Chemistry Chapter 5 & 6: Equilibrium & Acid-Base Equilibrium

Reaction Quotient, Q

helps determine the direction a system will shift to reach equilibrium when all the initial concentrations are nonzero

Relationship between the values of Q & K

indicative of each other, the same

Q=K

system is at equilibrium, and no shift will occur

Q>K

system shifts to the left, consumes products, and forms reactants until equilibrium is achieved; the reverse reaction takes over

Q<K

system shifts to the right, consumes reactants, and forms products to attain equilibrium; the forward reaction takes over

In what instances can you make assumptions?

In certain instances we can assume the x term (i.e. the change) is small enough to be negligible: K for the equilibrium is 10^-3 or smaller

LeChatelier’s Principle

if a change is imposed on a system at equilibrium, the position of the equilibrium will shift in a direction that tends to reduce that change ( concentration, pressure and temperature)

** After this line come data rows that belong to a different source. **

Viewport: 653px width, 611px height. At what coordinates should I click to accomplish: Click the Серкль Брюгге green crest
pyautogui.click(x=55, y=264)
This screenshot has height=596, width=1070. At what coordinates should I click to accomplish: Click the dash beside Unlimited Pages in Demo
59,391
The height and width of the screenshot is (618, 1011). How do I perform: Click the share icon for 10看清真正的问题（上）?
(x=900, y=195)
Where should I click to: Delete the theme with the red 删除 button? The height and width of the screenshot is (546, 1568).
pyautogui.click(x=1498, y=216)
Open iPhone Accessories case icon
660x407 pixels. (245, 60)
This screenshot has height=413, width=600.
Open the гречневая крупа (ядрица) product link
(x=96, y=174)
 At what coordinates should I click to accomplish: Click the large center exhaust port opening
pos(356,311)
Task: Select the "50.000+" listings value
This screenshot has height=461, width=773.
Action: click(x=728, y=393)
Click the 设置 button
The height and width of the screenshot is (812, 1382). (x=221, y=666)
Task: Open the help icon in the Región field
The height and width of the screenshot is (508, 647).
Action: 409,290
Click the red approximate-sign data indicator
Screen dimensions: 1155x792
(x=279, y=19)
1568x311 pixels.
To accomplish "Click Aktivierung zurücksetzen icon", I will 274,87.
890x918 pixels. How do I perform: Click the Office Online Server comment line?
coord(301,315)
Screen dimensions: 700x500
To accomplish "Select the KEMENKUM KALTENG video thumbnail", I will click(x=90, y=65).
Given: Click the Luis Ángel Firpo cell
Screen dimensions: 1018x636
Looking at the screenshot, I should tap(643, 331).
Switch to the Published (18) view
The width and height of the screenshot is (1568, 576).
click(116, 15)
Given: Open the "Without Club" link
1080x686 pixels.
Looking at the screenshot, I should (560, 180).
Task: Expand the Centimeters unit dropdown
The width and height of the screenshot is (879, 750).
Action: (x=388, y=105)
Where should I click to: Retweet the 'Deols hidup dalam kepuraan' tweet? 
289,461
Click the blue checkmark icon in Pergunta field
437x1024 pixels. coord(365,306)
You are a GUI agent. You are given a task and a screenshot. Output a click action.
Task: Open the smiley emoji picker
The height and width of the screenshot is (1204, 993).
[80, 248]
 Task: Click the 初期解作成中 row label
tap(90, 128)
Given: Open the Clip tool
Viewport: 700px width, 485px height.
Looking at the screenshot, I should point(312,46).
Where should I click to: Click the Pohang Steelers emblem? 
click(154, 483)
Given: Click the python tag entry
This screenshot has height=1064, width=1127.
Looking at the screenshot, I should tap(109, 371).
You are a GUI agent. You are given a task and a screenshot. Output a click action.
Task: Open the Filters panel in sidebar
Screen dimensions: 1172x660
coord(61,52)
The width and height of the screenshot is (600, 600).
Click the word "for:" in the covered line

Changes in reactant and/or product concentrations

system shifts in the direction that compensates for the imposed change

Changes in equilibrium pressure

Three ways to change the pressure: add or remove a gaseous reactant or product, add an inert gas (noble gas; one not involved in the reaction) or change the volume of the container

If volume is reduced…

pressure will increase and the system will shift to the right (forward reaction) in response

Changes in equilibrium temperature

value of K changes with temperature; proportionate

Exothermic reaction

shift will be in the direction that consumes energy (to the left)

Endothermic reaction

increase in temperature will cause the equilibrium to shift to the right and the value of K to increase

Arrhenius acid

any substance that will increase the concentration of H+ ions when dissolved in water

Arrhenius base

any substance that will increase the concentration of OH- ion when dissolved in water

Neutralization Reaction

Acid + Base —> Salt + Water

Bronsted-Lowry Acid

proton (H+) donor; must have a transferable proton

Bronsted-Lowry Base

proton (H+) acceptor; must have a lone pair

Conjugate acid

H+ donor; what is generated when the base accepts a proton

Conjugate base

H+ acceptor; what is left after the acid donates its proton